Fig. 2

Dependence of WRA on the choice of quantization axis. Using the \(\hat{z}\)-axis as the quantization axis and the photons on the \(\hat{y}\hat{z}\)-plane as an example. Wave vector \(\hat{k}\) and polarization vector \(\hat{p}\) are illustrated by red and blue arrows, respectively (A). In the absence of any Lorentz-induced rotation, when the wave vector’s \(\hat{z}\)-component aligns with the quantization axis, the \(\hat{z}\)-component matches this axis in the standard frame (B) by rotating the frame about \(\hat{k} \times \hat{z}\), represented by the green arrows (along \(\hat{x}\) in A). (C and D) present the case where the direction of \(\hat{z}\)-component of wave vector is opposite to the quantization axis.

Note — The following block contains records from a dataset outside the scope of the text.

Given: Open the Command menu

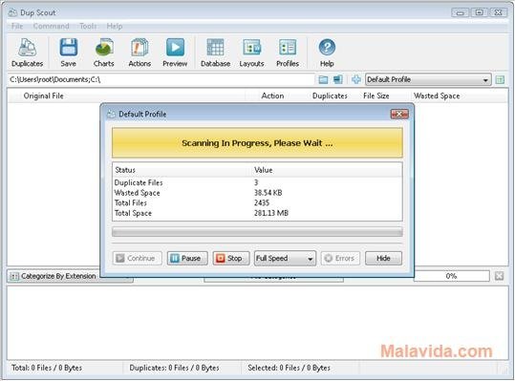Looking at the screenshot, I should point(51,26).
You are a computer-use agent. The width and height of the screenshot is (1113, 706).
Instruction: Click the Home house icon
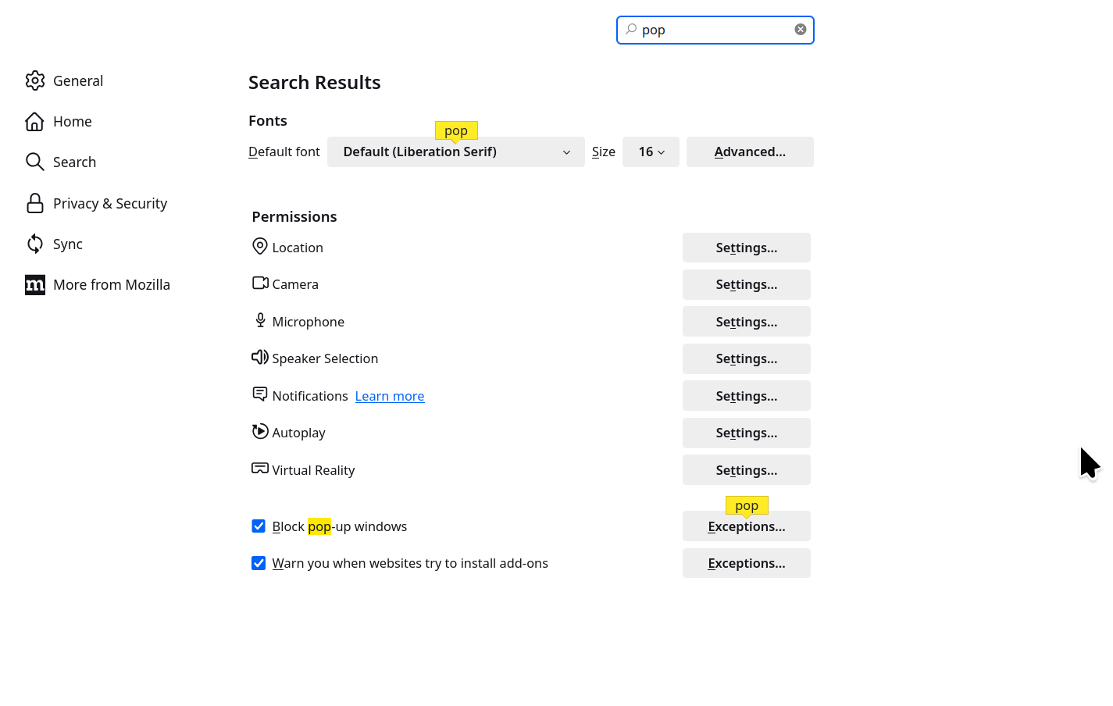coord(34,121)
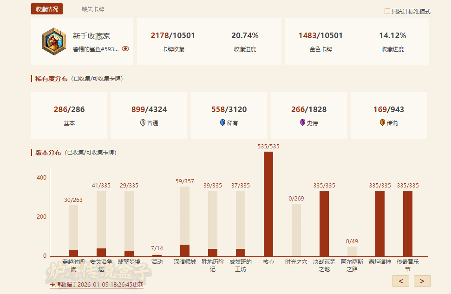This screenshot has height=294, width=451.
Task: Click the 基本 286/286 rarity card
Action: click(69, 115)
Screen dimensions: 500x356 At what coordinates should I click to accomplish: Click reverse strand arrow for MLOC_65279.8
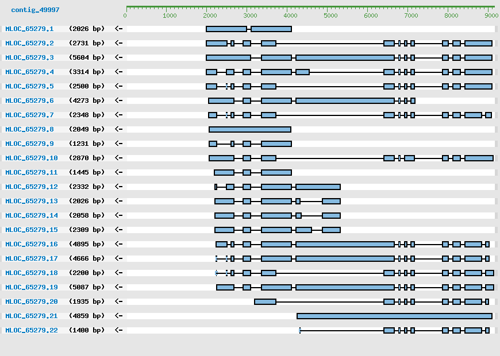[119, 129]
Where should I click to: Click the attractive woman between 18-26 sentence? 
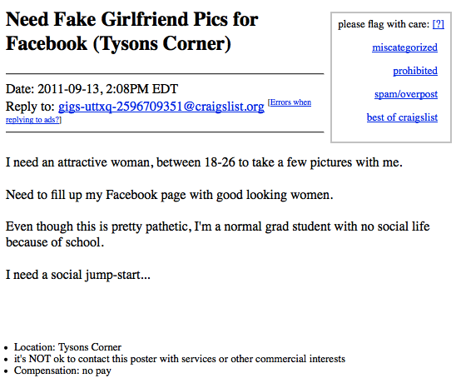204,162
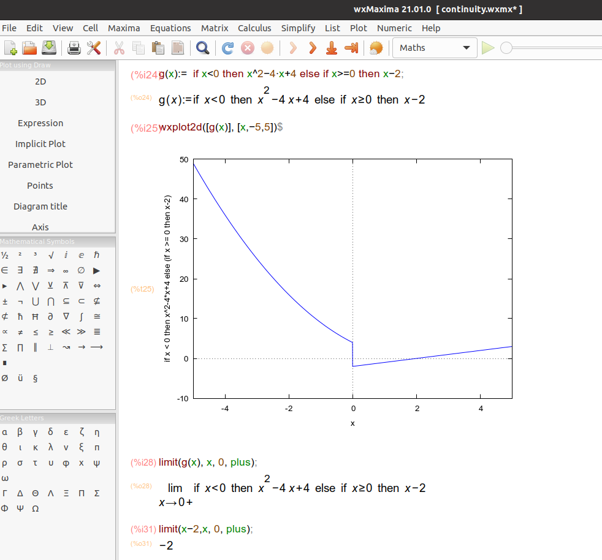Open the Plot menu
The width and height of the screenshot is (602, 560).
pos(359,28)
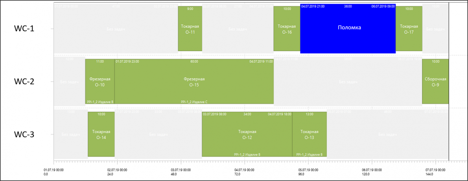Click the WC-3 work center label
The width and height of the screenshot is (468, 181).
pyautogui.click(x=24, y=135)
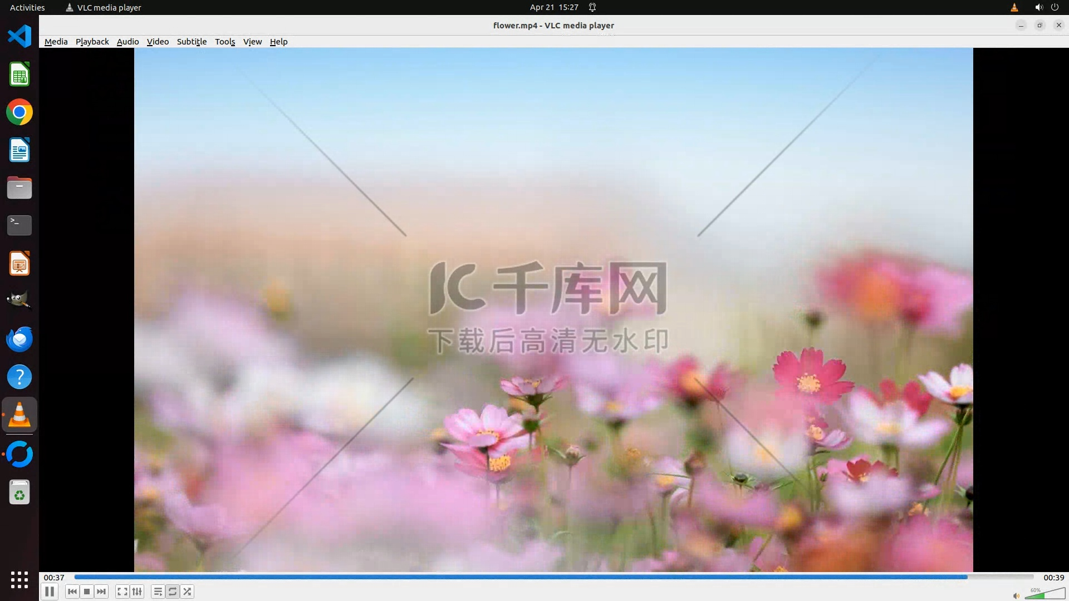Expand the Subtitle menu
The height and width of the screenshot is (601, 1069).
coord(192,42)
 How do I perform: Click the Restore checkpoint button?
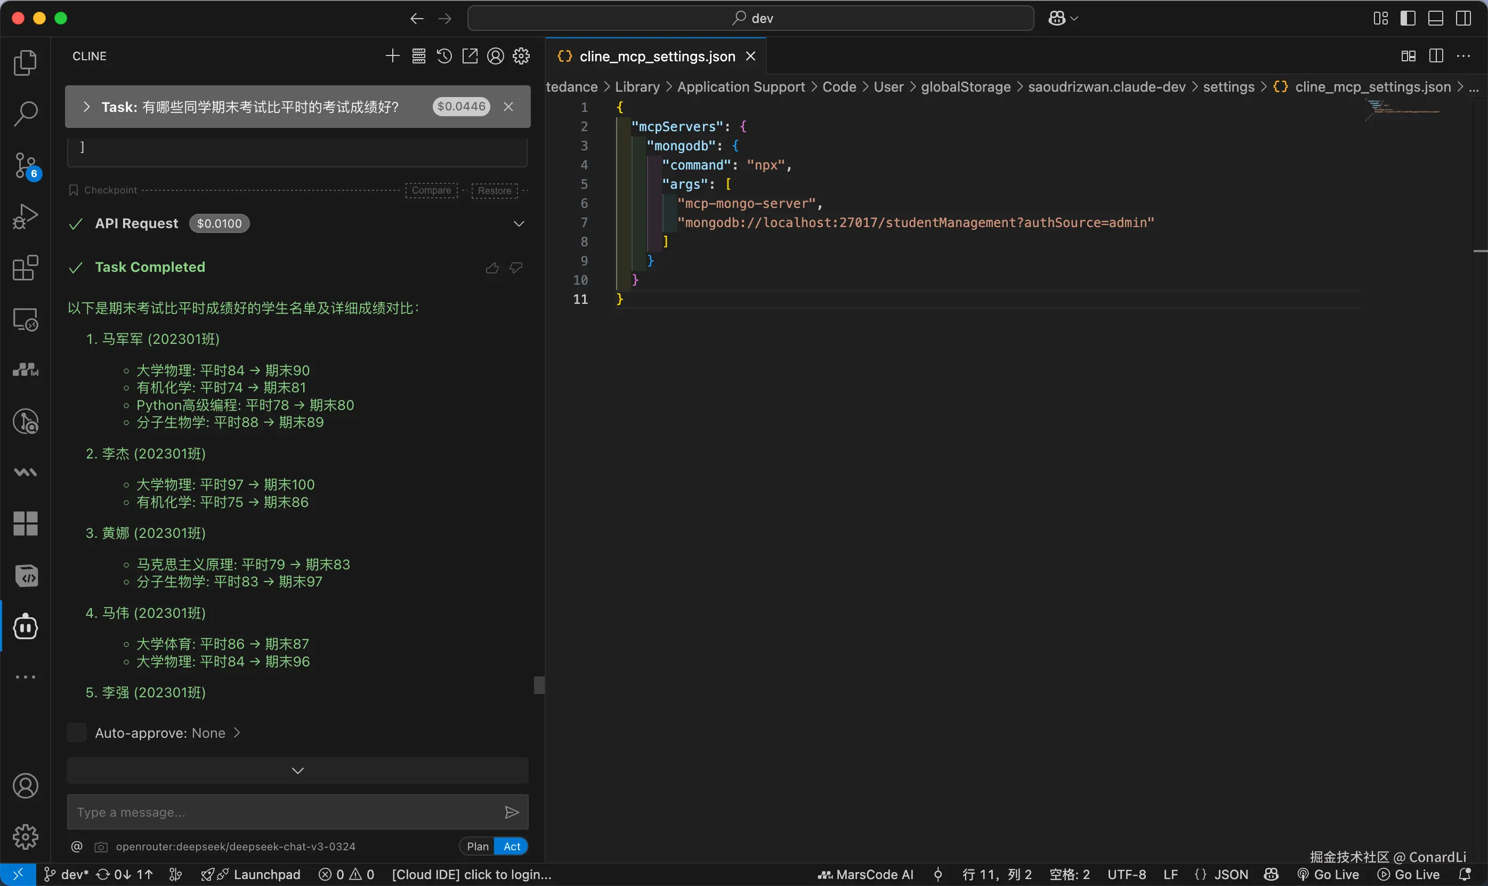click(494, 190)
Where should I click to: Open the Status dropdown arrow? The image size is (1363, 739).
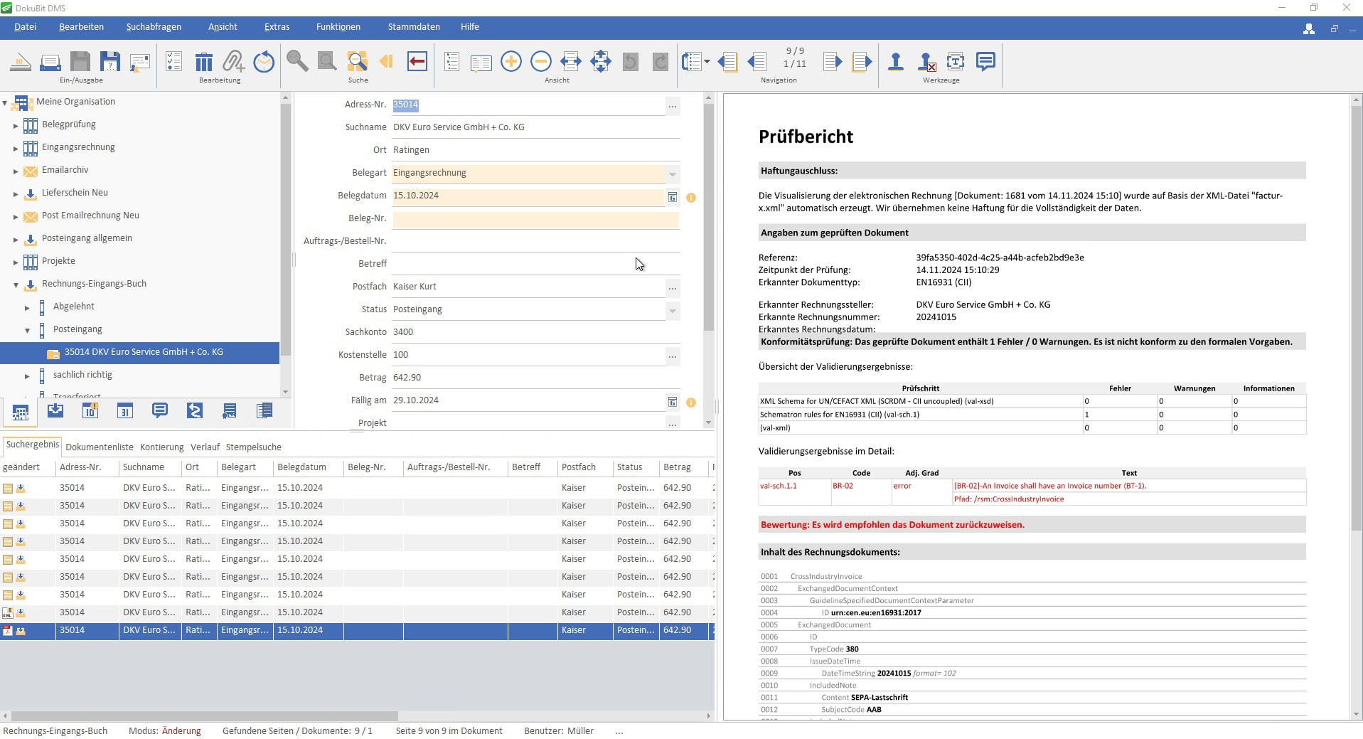pos(672,310)
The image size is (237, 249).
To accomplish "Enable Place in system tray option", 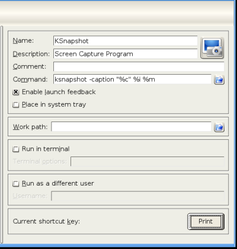I will pyautogui.click(x=16, y=104).

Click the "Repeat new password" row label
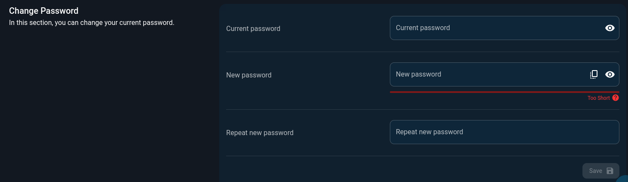coord(260,133)
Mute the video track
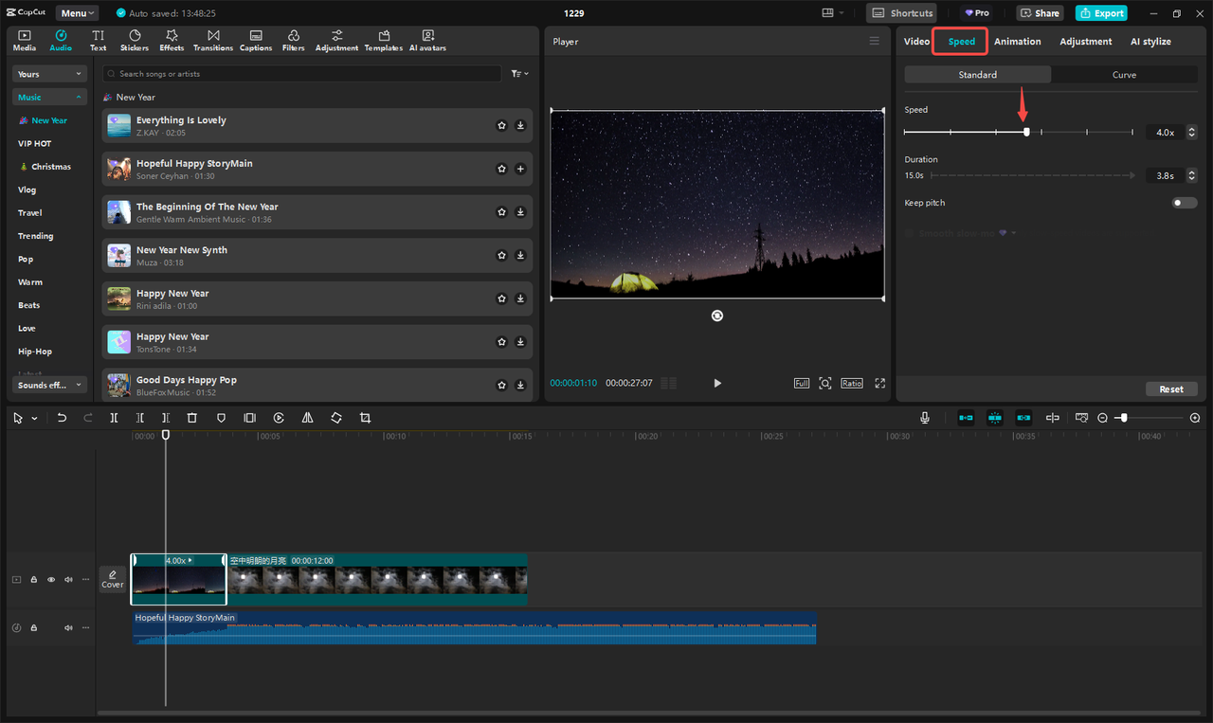 point(67,579)
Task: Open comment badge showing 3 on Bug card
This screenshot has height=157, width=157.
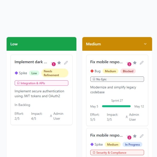Action: (x=129, y=64)
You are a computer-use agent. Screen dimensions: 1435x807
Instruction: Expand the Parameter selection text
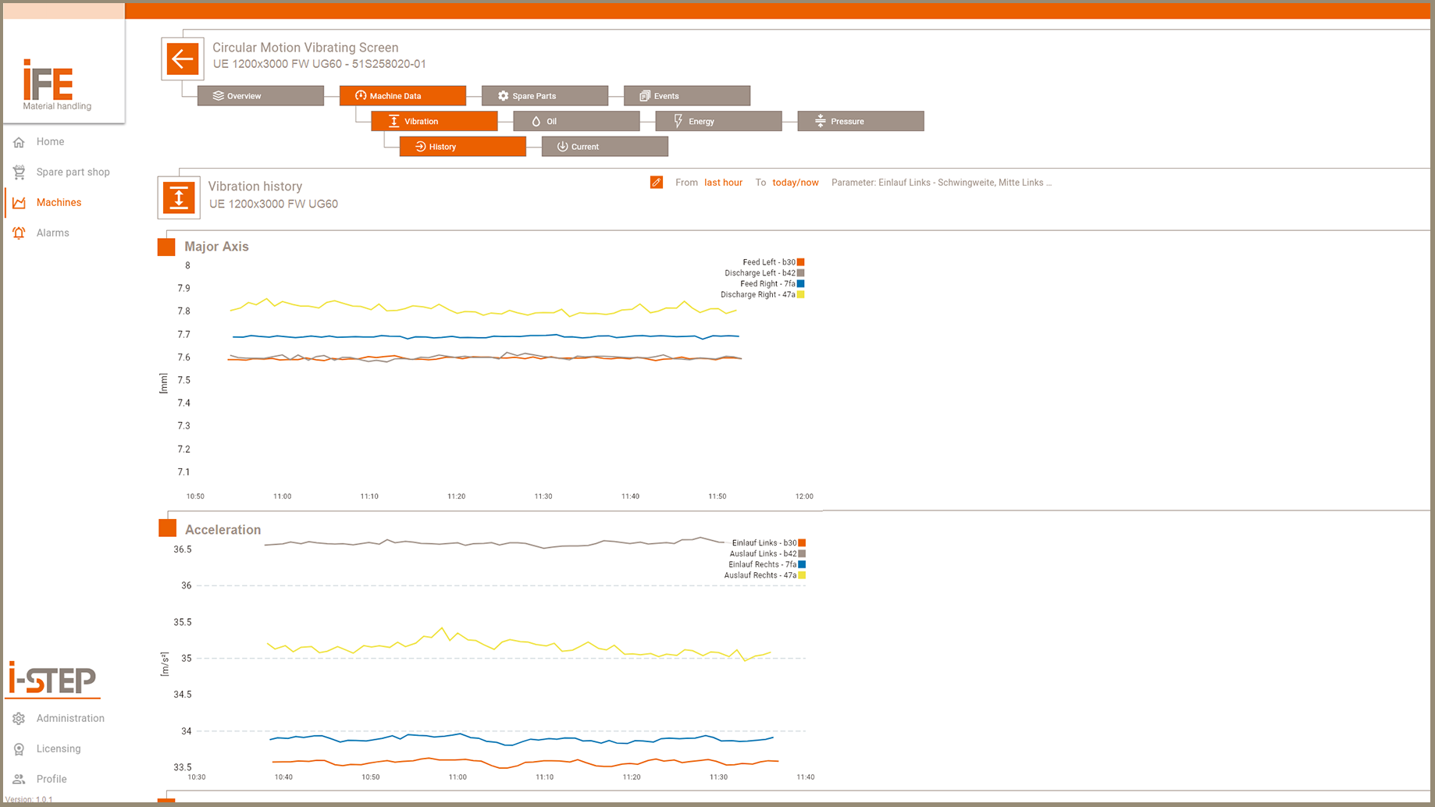(941, 183)

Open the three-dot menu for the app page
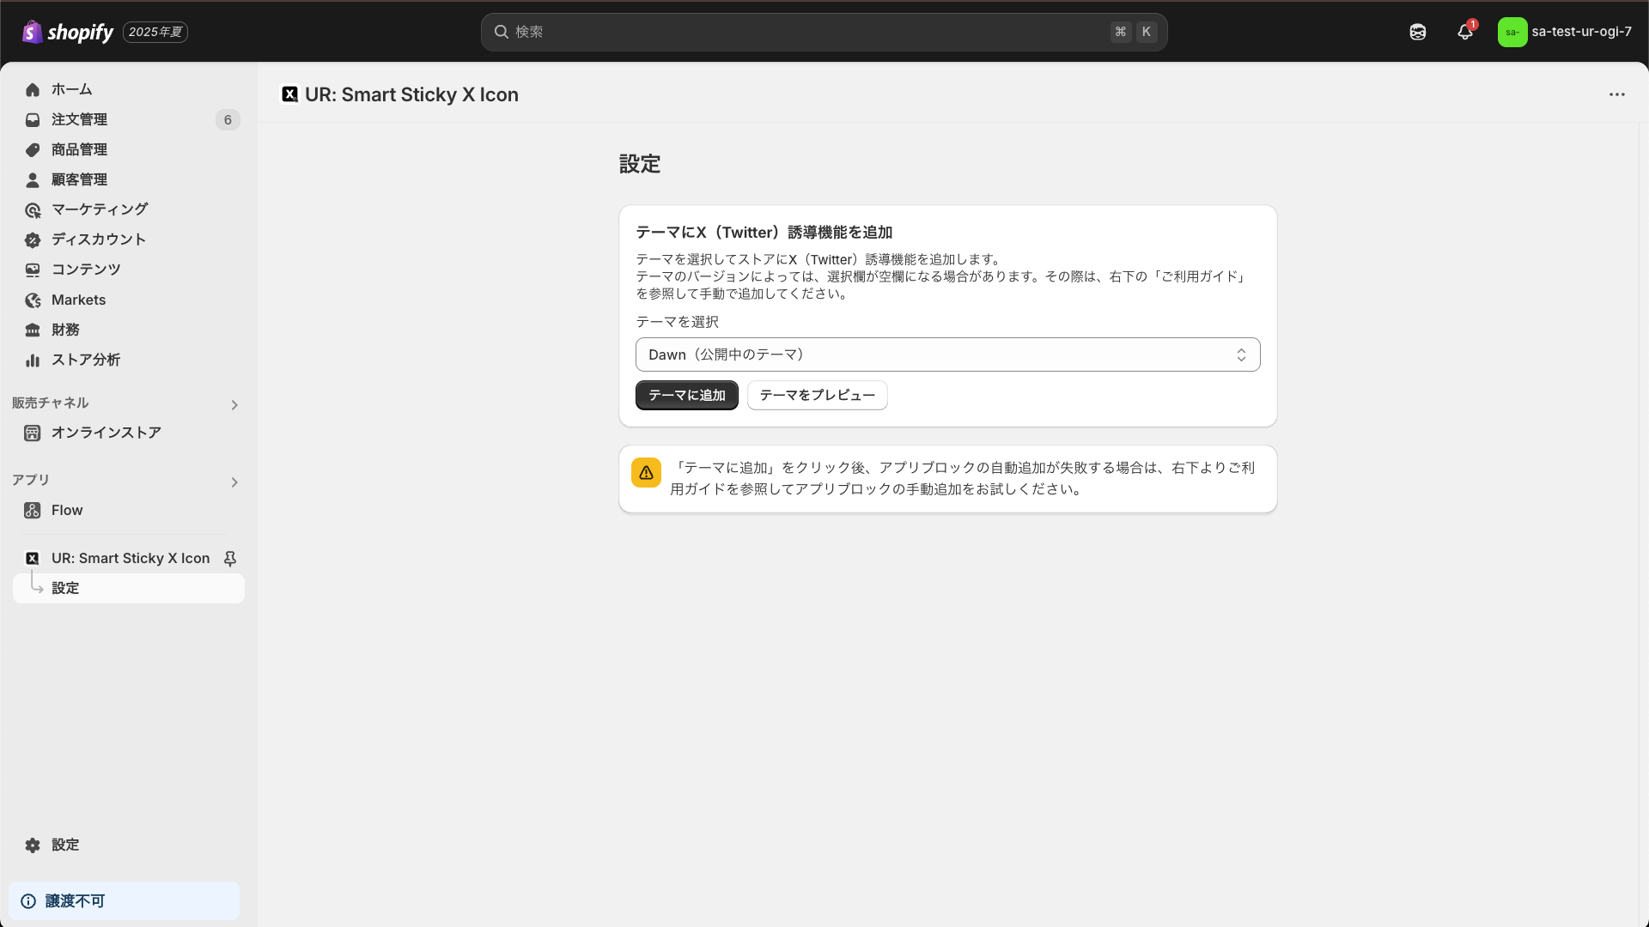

Regardless of the direction of the \(\hat{z}\)-component, the polarization angle (with respect to the \(\hat{z}\)-axis) is consistent in both cases as shown in (E). However, when the system is rotated by spatial rotation or boost of the frame, \(\hat{z}\)-component direction of the wave vector, resulting in varied polarization angles in the standard frame. As an example, under a frame rotation about \(\hat{y}\)-axis, (F-J) show the polarization angle varies in the standard frame depending on the direction of \(\hat{z}\)-component of wave vector but does not equate to the frame rotation angle due to the non-commutativity. A general observation as depicted in J, is that polarization angle in the standard frame depends on the relative direction of \(\hat{z}\)-component of wave vector compared to the quantization axis (here the \(\hat{z}\)-axis), as shown in J, which could lead to asymmetry in WRA. Here, \(\hat{k^{\prime}}\) and \(\hat{p}^{\prime}\) are represent the wave vector and polarization vector after the Lorentz transformation of \(\hat{k}\) and \(\hat{p}\), respectively.